Task
Reproduce the part of the post on building a neural network for American Sign Language that starts at "As an overconfident" and ends at "that fall semester.".

Building a Deep Learning Convolutional Neural Network for American Sign Language(ASL)

American Sign Language

In 2018, I picked up a book called Machine Learning ironically written by a guy named Mark Graph. It took me about two and a half months to finish it and I would be lying if I told you I understood it. What I did understand was the small ember of curiosity it sparked into my data journey. I took my first statistics course in graduate school. The highest math class I had taken before that was at SCAD, called “Math”. At first I struggled understanding the gritty math of regressions, but the concepts learned reignited that curiosity of machine learning. When 2020(yes the whole year) happened, I decided to try and jump into some more practical applications of Machine Learning.

As an overconfident script kitty, I wanted to continue to understand the predictive powers of machine learning with the new statistics and econometrics skills I was acquiring. I took two courses from Udemy called Machine Learning A-Z and Deep Learning. These courses were a great introduction to how neural networks and deep learning work with data sets. It was a great pairing with the SQL class I would be taking that fall semester.

[Records for locating described items]
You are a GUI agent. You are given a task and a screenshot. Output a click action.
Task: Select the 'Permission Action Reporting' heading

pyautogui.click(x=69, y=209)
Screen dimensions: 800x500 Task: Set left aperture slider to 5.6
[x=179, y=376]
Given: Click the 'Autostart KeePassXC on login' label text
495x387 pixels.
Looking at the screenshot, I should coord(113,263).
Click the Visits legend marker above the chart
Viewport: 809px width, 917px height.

Response to this task
As an overconfident script kitty, I wanted to continue to understand the predictive powers of machine learning with the new statistics and econometrics skills I was acquiring. I took two courses from Udemy called Machine Learning A-Z and Deep Learning. These courses were a great introduction to how neural networks and deep learning work with data sets. It was a great pairing with the SQL class I would be taking that fall semester.